== EXERCISE ==
Reproduce the data word for word, beginning with the first line and ending after the line that contains "pyautogui.click(x=1127, y=103)".
··· GIVEN RECORDS
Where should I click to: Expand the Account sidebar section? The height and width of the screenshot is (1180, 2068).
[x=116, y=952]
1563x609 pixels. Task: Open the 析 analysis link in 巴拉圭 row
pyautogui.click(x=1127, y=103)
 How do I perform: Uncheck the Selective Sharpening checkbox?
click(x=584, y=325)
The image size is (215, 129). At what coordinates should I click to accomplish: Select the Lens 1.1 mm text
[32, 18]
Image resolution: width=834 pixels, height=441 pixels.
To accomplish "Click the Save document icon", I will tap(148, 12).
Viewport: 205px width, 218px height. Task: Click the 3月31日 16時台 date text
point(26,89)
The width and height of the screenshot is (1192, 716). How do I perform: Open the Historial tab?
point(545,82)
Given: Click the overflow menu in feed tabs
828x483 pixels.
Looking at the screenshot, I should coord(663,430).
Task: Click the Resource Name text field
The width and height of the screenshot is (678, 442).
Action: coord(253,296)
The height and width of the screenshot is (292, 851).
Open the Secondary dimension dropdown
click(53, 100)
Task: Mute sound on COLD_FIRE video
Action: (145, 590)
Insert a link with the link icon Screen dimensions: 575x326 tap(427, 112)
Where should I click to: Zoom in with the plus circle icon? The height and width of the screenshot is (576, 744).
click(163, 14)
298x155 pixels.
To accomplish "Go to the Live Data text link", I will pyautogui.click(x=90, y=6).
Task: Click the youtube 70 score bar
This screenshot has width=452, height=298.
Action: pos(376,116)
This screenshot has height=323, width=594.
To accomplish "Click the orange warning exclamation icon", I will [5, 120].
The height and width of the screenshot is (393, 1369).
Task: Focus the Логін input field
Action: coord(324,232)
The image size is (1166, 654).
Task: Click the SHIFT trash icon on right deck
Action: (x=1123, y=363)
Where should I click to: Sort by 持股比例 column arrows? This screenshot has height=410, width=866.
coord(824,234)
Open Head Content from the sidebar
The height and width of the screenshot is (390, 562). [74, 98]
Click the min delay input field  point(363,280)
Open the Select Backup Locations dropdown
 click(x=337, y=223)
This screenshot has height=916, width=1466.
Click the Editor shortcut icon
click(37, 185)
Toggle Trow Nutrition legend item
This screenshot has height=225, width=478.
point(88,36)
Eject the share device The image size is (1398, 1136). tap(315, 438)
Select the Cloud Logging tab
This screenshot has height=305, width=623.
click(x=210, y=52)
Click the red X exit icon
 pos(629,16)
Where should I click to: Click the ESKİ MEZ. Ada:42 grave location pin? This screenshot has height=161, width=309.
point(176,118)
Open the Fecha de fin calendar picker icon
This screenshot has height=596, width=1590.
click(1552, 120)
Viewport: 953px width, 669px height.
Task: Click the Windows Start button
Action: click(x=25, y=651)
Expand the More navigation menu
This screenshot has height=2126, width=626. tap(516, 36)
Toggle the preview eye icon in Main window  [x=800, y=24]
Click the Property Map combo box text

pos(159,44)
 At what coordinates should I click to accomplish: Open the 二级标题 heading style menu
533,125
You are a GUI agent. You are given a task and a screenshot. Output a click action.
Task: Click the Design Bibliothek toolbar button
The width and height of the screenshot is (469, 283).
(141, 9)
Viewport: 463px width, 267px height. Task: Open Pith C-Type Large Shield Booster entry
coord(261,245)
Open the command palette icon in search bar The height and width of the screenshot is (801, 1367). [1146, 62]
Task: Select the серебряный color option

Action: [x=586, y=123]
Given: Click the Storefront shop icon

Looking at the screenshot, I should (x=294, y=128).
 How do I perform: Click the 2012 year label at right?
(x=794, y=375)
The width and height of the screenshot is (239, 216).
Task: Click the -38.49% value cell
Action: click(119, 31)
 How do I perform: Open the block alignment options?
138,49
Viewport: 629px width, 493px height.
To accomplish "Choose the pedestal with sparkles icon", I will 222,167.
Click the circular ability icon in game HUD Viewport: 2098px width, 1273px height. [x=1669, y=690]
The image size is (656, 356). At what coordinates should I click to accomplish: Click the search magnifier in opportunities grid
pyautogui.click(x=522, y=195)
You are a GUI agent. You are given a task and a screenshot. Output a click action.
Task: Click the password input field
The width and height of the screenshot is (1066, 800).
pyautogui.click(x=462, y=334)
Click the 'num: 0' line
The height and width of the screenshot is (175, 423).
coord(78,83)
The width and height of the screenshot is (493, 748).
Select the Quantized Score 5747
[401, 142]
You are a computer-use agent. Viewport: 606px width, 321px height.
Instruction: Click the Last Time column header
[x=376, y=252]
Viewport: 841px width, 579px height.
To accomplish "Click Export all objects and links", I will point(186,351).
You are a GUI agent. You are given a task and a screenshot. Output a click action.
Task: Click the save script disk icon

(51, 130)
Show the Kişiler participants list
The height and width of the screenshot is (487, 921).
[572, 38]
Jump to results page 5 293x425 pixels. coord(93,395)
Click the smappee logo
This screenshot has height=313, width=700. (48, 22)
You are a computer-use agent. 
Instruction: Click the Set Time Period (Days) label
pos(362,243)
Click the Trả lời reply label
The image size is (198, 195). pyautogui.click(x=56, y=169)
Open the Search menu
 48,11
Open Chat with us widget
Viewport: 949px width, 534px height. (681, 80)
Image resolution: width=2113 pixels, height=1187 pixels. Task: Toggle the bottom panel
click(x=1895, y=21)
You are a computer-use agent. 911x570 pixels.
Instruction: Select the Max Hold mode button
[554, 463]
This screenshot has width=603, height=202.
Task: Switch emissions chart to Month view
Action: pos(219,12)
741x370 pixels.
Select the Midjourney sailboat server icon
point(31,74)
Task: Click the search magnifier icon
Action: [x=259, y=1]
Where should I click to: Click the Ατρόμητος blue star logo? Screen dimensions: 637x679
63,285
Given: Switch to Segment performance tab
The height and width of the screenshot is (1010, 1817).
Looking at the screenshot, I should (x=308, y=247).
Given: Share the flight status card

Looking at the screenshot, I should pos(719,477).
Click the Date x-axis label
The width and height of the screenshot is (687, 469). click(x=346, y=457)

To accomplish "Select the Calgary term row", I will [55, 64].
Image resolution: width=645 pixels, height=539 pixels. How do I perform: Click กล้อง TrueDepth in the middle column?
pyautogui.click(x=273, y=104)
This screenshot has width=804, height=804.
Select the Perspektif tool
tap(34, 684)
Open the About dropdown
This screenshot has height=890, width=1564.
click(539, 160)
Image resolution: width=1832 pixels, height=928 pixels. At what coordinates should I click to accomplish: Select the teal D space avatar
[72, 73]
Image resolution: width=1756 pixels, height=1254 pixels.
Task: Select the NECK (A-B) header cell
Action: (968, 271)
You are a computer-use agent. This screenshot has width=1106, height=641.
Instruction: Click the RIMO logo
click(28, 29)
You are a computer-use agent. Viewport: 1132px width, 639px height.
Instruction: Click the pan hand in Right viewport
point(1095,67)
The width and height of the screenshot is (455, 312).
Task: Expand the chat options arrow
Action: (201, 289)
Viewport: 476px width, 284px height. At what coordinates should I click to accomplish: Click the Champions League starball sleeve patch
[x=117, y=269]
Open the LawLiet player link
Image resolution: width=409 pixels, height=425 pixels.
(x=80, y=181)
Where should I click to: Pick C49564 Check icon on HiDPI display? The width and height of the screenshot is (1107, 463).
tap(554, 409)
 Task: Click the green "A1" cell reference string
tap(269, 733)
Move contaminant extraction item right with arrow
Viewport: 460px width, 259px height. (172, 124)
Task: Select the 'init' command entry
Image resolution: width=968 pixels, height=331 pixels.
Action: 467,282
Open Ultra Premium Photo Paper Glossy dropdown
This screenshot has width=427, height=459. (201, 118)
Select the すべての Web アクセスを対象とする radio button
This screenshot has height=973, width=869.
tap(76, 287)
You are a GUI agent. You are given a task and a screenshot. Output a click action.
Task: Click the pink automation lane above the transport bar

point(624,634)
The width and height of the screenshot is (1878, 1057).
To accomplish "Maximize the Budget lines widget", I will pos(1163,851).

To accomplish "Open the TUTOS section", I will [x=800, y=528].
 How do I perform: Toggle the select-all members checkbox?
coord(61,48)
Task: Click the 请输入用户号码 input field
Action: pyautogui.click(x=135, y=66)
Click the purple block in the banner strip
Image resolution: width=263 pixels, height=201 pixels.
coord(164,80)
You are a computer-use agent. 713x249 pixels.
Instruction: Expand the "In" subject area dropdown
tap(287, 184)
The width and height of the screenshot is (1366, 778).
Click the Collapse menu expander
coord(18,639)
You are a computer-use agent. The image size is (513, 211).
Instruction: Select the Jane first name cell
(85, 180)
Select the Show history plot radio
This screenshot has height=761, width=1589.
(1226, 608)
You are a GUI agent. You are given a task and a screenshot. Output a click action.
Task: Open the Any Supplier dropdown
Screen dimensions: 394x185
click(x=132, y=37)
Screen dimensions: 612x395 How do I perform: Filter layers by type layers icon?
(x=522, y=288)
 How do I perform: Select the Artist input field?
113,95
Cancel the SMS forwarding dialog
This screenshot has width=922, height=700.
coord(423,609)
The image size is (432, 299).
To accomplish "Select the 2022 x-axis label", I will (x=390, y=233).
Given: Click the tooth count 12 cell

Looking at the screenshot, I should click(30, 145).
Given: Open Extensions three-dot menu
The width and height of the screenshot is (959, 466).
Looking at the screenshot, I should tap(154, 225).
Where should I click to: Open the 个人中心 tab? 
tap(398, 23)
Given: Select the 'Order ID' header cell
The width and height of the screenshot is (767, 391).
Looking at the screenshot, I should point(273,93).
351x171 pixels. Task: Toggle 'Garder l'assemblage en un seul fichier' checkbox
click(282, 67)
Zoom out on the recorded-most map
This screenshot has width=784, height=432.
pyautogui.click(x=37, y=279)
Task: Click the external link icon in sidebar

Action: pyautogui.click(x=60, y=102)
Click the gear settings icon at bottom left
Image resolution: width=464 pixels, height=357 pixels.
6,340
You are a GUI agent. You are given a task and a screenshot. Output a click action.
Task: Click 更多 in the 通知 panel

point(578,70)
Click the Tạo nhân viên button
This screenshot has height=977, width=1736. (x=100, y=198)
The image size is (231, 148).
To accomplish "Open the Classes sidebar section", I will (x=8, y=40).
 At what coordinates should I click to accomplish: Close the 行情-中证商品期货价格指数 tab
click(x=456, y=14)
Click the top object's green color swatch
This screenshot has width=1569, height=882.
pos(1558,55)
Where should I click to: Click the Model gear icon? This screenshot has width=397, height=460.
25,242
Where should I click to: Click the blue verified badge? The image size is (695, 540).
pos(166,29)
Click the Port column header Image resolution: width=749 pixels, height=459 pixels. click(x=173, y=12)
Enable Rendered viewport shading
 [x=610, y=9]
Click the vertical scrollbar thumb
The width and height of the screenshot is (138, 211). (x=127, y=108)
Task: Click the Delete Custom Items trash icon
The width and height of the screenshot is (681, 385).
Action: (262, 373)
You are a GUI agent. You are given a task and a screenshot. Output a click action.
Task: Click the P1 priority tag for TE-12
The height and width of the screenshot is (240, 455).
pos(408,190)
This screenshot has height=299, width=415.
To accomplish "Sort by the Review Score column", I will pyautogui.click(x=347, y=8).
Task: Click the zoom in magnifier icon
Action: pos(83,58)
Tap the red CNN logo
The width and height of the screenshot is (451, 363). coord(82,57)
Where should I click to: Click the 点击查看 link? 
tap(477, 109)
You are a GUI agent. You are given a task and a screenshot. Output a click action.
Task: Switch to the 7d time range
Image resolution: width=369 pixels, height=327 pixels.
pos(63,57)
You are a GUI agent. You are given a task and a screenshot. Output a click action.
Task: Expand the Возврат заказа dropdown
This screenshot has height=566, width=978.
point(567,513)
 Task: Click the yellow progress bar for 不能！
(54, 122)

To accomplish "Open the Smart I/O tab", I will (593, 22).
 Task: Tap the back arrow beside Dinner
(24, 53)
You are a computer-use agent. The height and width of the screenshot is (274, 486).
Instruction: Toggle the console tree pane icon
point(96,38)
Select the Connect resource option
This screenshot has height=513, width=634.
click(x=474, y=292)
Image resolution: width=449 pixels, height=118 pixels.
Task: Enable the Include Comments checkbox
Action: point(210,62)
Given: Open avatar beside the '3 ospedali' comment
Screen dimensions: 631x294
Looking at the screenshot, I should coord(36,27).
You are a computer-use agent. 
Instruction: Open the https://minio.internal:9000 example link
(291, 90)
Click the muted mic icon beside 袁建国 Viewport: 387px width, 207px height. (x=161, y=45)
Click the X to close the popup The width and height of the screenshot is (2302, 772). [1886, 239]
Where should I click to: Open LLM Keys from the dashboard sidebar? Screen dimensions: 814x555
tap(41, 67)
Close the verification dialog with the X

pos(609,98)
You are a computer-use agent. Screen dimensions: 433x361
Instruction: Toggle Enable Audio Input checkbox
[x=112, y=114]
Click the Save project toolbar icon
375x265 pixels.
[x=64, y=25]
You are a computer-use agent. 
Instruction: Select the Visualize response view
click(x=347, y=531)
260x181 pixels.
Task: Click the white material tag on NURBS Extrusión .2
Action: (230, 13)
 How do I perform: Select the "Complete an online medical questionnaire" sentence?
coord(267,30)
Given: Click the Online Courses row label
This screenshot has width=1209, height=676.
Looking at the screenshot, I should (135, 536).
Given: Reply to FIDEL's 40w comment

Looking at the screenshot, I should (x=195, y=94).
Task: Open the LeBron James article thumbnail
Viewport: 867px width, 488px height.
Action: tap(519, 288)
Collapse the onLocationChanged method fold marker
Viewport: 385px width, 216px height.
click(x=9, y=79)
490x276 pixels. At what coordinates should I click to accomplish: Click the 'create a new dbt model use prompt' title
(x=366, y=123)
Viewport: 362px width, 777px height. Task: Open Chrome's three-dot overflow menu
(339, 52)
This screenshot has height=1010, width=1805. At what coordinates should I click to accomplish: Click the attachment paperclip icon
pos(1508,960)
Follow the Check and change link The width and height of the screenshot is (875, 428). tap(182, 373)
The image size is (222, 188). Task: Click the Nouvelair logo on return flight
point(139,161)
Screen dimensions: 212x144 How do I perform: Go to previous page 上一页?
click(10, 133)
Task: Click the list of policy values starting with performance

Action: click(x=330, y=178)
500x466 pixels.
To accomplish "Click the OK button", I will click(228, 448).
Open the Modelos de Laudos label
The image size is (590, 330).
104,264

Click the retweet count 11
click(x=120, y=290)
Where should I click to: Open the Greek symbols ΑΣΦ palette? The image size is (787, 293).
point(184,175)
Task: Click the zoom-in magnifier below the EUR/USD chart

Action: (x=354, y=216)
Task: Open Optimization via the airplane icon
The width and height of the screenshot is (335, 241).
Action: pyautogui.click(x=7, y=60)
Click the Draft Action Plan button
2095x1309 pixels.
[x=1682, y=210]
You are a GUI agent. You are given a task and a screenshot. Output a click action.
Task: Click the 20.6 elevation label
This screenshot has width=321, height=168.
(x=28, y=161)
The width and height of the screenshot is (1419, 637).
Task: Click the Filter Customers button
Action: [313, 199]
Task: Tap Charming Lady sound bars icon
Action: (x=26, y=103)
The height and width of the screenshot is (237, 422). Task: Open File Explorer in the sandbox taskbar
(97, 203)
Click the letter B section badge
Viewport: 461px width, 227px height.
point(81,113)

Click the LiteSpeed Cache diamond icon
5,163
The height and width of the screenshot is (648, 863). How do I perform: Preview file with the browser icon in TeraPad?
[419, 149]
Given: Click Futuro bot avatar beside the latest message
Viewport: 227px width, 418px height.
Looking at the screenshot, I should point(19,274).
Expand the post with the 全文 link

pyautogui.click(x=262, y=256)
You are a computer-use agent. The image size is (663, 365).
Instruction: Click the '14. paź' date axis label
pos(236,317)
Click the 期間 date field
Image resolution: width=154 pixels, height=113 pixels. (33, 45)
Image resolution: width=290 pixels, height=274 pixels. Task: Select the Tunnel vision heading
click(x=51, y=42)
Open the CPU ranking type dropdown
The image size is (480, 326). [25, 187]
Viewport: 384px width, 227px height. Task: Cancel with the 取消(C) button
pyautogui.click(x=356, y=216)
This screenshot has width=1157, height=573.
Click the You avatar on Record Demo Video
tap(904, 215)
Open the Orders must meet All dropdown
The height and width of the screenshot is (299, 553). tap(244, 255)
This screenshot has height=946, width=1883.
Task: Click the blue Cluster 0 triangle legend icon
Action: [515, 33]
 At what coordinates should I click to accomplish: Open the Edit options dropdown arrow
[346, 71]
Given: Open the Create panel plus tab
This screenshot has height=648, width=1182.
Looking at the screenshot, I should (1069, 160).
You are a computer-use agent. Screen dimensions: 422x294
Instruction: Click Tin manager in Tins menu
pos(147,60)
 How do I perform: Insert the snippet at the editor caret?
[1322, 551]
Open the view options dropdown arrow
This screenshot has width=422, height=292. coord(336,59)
······
== THE REPLY ==
Where should I click to: Expand the Account sidebar section? The height and width of the screenshot is (1180, 2068).
[x=116, y=952]
1563x609 pixels. Task: Open the 析 analysis link in 巴拉圭 row
pyautogui.click(x=1127, y=103)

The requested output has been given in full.